Segment Open
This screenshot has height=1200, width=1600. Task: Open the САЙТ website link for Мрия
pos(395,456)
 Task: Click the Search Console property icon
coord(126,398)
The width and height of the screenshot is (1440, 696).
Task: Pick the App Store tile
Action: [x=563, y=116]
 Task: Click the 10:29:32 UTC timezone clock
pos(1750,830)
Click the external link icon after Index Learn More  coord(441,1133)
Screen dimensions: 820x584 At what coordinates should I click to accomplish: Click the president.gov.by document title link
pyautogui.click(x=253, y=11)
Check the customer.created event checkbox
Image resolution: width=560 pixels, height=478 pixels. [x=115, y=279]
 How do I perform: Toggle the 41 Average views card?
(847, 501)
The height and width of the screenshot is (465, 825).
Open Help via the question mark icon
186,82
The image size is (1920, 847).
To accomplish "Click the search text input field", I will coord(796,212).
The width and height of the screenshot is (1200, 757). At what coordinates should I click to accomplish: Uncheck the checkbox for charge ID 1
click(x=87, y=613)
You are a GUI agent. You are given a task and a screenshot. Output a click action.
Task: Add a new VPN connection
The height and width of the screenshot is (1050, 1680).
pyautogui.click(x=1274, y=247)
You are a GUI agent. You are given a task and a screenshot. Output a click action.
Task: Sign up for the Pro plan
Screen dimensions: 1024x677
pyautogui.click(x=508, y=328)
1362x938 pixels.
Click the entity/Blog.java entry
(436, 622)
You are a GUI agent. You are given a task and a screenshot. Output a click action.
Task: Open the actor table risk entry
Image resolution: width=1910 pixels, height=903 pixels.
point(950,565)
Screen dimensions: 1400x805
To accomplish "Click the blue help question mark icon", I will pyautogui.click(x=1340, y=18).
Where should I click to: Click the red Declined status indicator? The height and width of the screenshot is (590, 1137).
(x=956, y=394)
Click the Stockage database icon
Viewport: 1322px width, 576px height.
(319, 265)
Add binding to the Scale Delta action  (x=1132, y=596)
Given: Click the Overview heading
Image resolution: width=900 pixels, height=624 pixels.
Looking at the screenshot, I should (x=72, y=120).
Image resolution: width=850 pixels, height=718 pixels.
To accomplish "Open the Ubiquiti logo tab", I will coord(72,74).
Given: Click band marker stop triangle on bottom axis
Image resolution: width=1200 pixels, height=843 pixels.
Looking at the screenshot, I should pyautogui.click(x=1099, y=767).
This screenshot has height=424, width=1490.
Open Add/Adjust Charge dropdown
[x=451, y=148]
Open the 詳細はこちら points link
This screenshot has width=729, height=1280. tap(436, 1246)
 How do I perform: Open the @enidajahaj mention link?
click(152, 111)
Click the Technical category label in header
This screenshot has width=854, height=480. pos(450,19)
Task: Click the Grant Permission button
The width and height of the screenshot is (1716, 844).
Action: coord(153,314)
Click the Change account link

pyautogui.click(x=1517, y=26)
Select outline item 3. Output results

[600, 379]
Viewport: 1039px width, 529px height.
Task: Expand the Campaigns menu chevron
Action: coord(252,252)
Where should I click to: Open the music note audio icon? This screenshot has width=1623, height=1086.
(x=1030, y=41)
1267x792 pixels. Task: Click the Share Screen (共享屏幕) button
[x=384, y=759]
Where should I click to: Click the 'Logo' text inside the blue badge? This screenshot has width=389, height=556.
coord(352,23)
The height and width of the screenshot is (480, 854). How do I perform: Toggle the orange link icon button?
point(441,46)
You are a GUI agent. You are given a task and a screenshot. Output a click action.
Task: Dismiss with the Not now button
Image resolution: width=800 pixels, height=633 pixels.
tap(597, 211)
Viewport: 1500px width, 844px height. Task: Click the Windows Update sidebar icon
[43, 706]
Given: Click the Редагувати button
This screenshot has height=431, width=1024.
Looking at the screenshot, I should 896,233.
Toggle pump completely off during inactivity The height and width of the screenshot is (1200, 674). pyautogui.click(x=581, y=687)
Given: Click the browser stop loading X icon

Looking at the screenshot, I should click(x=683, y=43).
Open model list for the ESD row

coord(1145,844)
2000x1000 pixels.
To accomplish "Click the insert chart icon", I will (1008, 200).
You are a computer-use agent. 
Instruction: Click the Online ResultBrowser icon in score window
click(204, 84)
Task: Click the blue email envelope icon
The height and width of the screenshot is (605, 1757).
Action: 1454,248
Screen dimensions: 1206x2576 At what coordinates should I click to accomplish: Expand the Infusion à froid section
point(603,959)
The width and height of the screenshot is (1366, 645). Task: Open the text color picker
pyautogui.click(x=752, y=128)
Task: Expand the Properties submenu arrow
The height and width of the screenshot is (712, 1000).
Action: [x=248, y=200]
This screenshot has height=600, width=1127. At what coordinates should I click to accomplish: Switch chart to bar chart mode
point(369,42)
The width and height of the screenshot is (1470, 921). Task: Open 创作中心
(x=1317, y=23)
Segment Closed
_WORK TO BE COMPLETED:_ Reproduce the records in full, exactly as written.

_RESULT OF THIS TASK:_
This screenshot has height=1200, width=1600. Task: Open the САЙТ website link for Мрия
pos(395,456)
 Task: Click the Search Console property icon
coord(126,398)
The width and height of the screenshot is (1440, 696).
Task: Pick the App Store tile
Action: [x=563, y=116]
 Task: Click the 10:29:32 UTC timezone clock
pos(1750,830)
Click the external link icon after Index Learn More  coord(441,1133)
Screen dimensions: 820x584 At what coordinates should I click to accomplish: Click the president.gov.by document title link
pyautogui.click(x=253, y=11)
Check the customer.created event checkbox
Image resolution: width=560 pixels, height=478 pixels. [x=115, y=279]
 How do I perform: Toggle the 41 Average views card?
(847, 501)
The height and width of the screenshot is (465, 825).
Open Help via the question mark icon
186,82
The image size is (1920, 847).
To accomplish "Click the search text input field", I will coord(796,212).
The width and height of the screenshot is (1200, 757). At what coordinates should I click to accomplish: Uncheck the checkbox for charge ID 1
click(x=87, y=613)
You are a GUI agent. You are given a task and a screenshot. Output a click action.
Task: Add a new VPN connection
The height and width of the screenshot is (1050, 1680).
pyautogui.click(x=1274, y=247)
You are a GUI agent. You are given a task and a screenshot. Output a click action.
Task: Sign up for the Pro plan
Screen dimensions: 1024x677
pyautogui.click(x=508, y=328)
1362x938 pixels.
Click the entity/Blog.java entry
(436, 622)
You are a GUI agent. You are given a task and a screenshot. Output a click action.
Task: Open the actor table risk entry
Image resolution: width=1910 pixels, height=903 pixels.
point(950,565)
Screen dimensions: 1400x805
To accomplish "Click the blue help question mark icon", I will pyautogui.click(x=1340, y=18).
Where should I click to: Click the red Declined status indicator? The height and width of the screenshot is (590, 1137).
(x=956, y=394)
Click the Stockage database icon
Viewport: 1322px width, 576px height.
(319, 265)
Add binding to the Scale Delta action  (x=1132, y=596)
Given: Click the Overview heading
Image resolution: width=900 pixels, height=624 pixels.
Looking at the screenshot, I should (x=72, y=120).
Image resolution: width=850 pixels, height=718 pixels.
To accomplish "Open the Ubiquiti logo tab", I will coord(72,74).
Given: Click band marker stop triangle on bottom axis
Image resolution: width=1200 pixels, height=843 pixels.
Looking at the screenshot, I should pyautogui.click(x=1099, y=767).
This screenshot has height=424, width=1490.
Open Add/Adjust Charge dropdown
[x=451, y=148]
Open the 詳細はこちら points link
This screenshot has width=729, height=1280. tap(436, 1246)
 How do I perform: Open the @enidajahaj mention link?
click(152, 111)
Click the Technical category label in header
This screenshot has width=854, height=480. pos(450,19)
Task: Click the Grant Permission button
The width and height of the screenshot is (1716, 844).
Action: coord(153,314)
Click the Change account link

pyautogui.click(x=1517, y=26)
Select outline item 3. Output results

[600, 379]
Viewport: 1039px width, 529px height.
Task: Expand the Campaigns menu chevron
Action: coord(252,252)
Where should I click to: Open the music note audio icon? This screenshot has width=1623, height=1086.
(x=1030, y=41)
1267x792 pixels. Task: Click the Share Screen (共享屏幕) button
[x=384, y=759]
Where should I click to: Click the 'Logo' text inside the blue badge? This screenshot has width=389, height=556.
coord(352,23)
The height and width of the screenshot is (480, 854). How do I perform: Toggle the orange link icon button?
point(441,46)
You are a GUI agent. You are given a task and a screenshot. Output a click action.
Task: Dismiss with the Not now button
Image resolution: width=800 pixels, height=633 pixels.
tap(597, 211)
Viewport: 1500px width, 844px height. Task: Click the Windows Update sidebar icon
[43, 706]
Given: Click the Редагувати button
This screenshot has height=431, width=1024.
Looking at the screenshot, I should 896,233.
Toggle pump completely off during inactivity The height and width of the screenshot is (1200, 674). pyautogui.click(x=581, y=687)
Given: Click the browser stop loading X icon

Looking at the screenshot, I should click(x=683, y=43).
Open model list for the ESD row

coord(1145,844)
2000x1000 pixels.
To accomplish "Click the insert chart icon", I will (1008, 200).
You are a computer-use agent. 
Instruction: Click the Online ResultBrowser icon in score window
click(204, 84)
Task: Click the blue email envelope icon
The height and width of the screenshot is (605, 1757).
Action: 1454,248
Screen dimensions: 1206x2576 At what coordinates should I click to accomplish: Expand the Infusion à froid section
point(603,959)
The width and height of the screenshot is (1366, 645). Task: Open the text color picker
pyautogui.click(x=752, y=128)
Task: Expand the Properties submenu arrow
The height and width of the screenshot is (712, 1000).
Action: [x=248, y=200]
This screenshot has height=600, width=1127. At what coordinates should I click to accomplish: Switch chart to bar chart mode
point(369,42)
The width and height of the screenshot is (1470, 921). Task: Open 创作中心
(x=1317, y=23)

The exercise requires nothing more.